I’ve only been to Honey Creek once. However, this was enough to make me realize that Honey Creek was more than a campground or retreat center. Several months ago, Integrity Georgia held a retreat at Honey Creek. I was excited to go but assumed it would be nothing more than a chance to catch up with friends, a meeting, and a good meal. It was all of these things but it was so much more. Upon entering the property, I was overcome with a feeling of peace and serenity. The property is shaded almost entirely with towering trees draped with moss. Dormitories, meeting spaces, and a mess hall are scattered about the property. The hallmark of Honey Creek is the Chapel of our Savior.

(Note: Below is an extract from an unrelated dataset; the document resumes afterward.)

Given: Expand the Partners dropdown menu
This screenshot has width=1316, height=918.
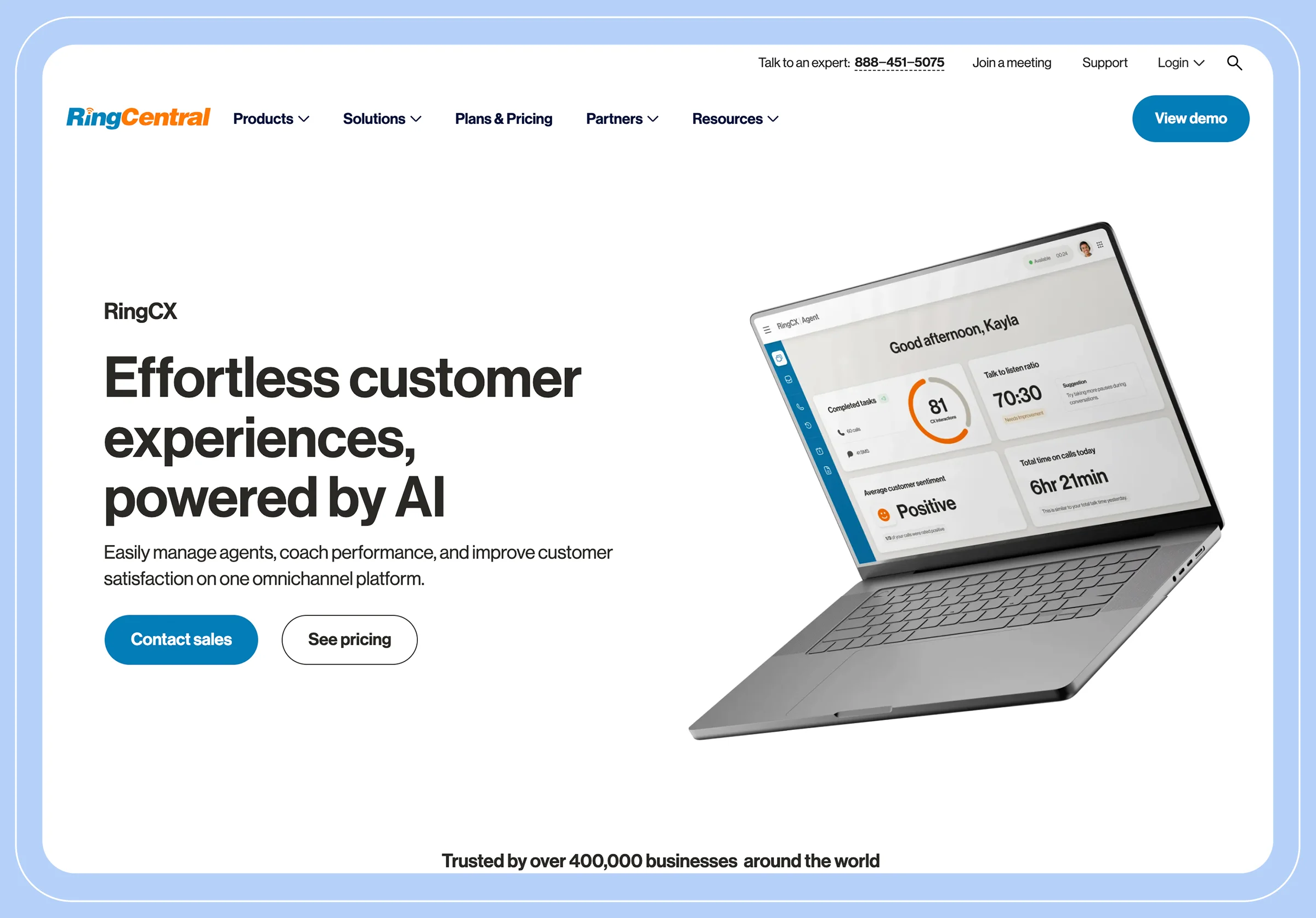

Shortly after arriving our group convened for a meeting. New and old faces alike warmly greeted each other. There are no strangers at Honey Creek. We are all one body with one mission. The speakers and meeting were all wonderful. As a group, we discussed how we could make our mark on the church and how we can open the hearts and minds of those within the diocese to a fuller acceptance of all of God’s people. In the Diocese of Georgia, we are fortunate to have numerous affirming congregations. However, there is much work to be done. Honey Creek proved to be the perfect venue to renew our hearts and minds and get strength for what lies ahead.

The retreat ended with one of the most beautiful services I have ever attended. We celebrated Holy Eucharist in the Chapel of our Savior. There were about 30 of us present. It was a very diverse group – LGBT and straight, black and white, old and young. We celebrate and embrace the diversity of God’s creation. We all filed into the chapel, each picking up a Book of Common Prayer, a necessity for any service in the Episcopal Church. We also picked up a traditional hymnal as well as a hymnal entitled Lift Every Voice and Sing. This hymnal holds a collection of African American hymns that have become part of many Episcopal worship services and celebrates the rich musical traditions that the African American community has brought to the church. At the conclusion of the service, we celebrated Eucharist. This particular celebration is seared into my memory. A sense of peace permeated the chapel. During the celebration, we sung Taste and See as each individual knelt at the altar and received the Sacrament. Glancing around the room, I could tell that everyone felt as I did. Our spirits were renewed and hearts and minds were at peace.

Nothing I can say or write can do justice to my experience at Honey Creek. It’s simply something that one has to experience for herself or himself. I recently read that the presiding bishop, Michael Curry, will be at Honey Creek later this year. Though details are forthcoming, I hope that I will be able to attend. Even if I can’t go, my memories of Honey Creek are enough to last a lifetime. I can’t wait to go back.